START Source text

The Phalanx wield advanced ships and use techno-organic viruses to create drones and infect civilizations. The virus compels its victims to build a "Babel Spire" to attract the Technarchy, who consume the planet. If the Phalanx find the society worthy or of great interest to them, they assimilate its members into their hive mind.

===Phalanx on Earth===

The Phalanx on Earth are initially formed by a group of human mutant haters who voluntarily infected themselves with the Transmode virus, taken from the remains of the renegade Technarch Warlock. However, the Phalanx's initial attempt to assimilate mutants into its collective is thwarted by the natural resistance of mutants to the Transmode virus. In a scheme to subvert the X-Men's mutant genome knowledge base, Phalanx attacks the X-Mansion, kidnaps most of the X-Men, and replaces them with disguised Phalanx members. While Banshee's group and Synch scramble to save the Phalanx's young mutant captives, they are followed closely by the Phalanx. The group saves all the targeted new mutants except for Blink, who sacrifices herself to save the rest and kill their captor, Harvest. The rest of these young mutants become the core of Generation X, tutored by Banshee and Emma Frost.

END Source text

**Assignment 1:**
In the Phalanx text, which young mutant gives her life to save the others and kill their captor?
**Assignment 2:**
Write out the Phalanx text word for word, from "The Phalanx on" to "and Emma Frost.".
Base your responses solely on the Phalanx text.

START Dataset excerpts

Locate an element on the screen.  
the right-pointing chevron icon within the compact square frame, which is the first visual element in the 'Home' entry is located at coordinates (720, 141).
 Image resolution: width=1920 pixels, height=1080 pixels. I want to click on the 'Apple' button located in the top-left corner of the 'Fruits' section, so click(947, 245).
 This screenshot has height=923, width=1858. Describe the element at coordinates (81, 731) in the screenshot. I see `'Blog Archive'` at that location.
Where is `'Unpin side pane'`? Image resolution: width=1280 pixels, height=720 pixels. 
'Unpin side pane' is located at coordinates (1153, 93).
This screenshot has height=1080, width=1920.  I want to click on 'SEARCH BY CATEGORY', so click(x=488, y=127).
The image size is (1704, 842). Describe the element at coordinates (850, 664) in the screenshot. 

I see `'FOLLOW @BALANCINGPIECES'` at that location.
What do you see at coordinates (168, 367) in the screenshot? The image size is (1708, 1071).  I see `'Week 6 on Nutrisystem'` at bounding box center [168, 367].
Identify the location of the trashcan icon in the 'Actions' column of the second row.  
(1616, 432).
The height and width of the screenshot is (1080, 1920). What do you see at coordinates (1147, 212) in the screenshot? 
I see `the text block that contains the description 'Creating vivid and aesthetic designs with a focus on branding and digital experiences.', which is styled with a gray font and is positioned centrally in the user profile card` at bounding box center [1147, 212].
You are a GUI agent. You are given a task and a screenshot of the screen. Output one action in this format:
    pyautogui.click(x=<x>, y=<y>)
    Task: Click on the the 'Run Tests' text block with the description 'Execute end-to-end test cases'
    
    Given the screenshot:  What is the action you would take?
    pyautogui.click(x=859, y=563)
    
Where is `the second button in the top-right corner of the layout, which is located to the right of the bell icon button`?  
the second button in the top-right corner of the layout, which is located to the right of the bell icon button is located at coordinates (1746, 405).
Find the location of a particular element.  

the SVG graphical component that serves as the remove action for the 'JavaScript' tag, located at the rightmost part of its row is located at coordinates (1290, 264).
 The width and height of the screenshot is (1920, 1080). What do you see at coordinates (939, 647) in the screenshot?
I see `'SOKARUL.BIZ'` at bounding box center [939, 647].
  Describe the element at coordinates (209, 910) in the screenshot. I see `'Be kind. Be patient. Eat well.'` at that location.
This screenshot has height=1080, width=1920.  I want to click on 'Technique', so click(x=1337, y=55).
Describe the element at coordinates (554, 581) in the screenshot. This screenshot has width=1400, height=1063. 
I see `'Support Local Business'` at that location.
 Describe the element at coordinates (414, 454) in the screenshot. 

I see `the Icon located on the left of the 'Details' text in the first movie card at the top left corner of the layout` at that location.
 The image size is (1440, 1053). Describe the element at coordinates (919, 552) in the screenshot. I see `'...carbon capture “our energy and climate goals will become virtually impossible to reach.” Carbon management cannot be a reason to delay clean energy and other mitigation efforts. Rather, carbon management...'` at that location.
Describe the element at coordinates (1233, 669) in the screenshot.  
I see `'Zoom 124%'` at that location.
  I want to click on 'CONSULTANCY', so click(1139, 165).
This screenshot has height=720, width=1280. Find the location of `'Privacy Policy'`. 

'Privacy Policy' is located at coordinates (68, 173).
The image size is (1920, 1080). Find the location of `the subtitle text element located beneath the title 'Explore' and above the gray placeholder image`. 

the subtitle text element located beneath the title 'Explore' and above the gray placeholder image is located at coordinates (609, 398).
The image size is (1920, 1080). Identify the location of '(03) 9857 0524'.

END Dataset excerpts

**Task result 1:**
Blink

**Task result 2:**
The Phalanx on Earth are initially formed by a group of human mutant haters who voluntarily infected themselves with the Transmode virus, taken from the remains of the renegade Technarch Warlock. However, the Phalanx's initial attempt to assimilate mutants into its collective is thwarted by the natural resistance of mutants to the Transmode virus. In a scheme to subvert the X-Men's mutant genome knowledge base, Phalanx attacks the X-Mansion, kidnaps most of the X-Men, and replaces them with disguised Phalanx members. While Banshee's group and Synch scramble to save the Phalanx's young mutant captives, they are followed closely by the Phalanx. The group saves all the targeted new mutants except for Blink, who sacrifices herself to save the rest and kill their captor, Harvest. The rest of these young mutants become the core of Generation X, tutored by Banshee and Emma Frost.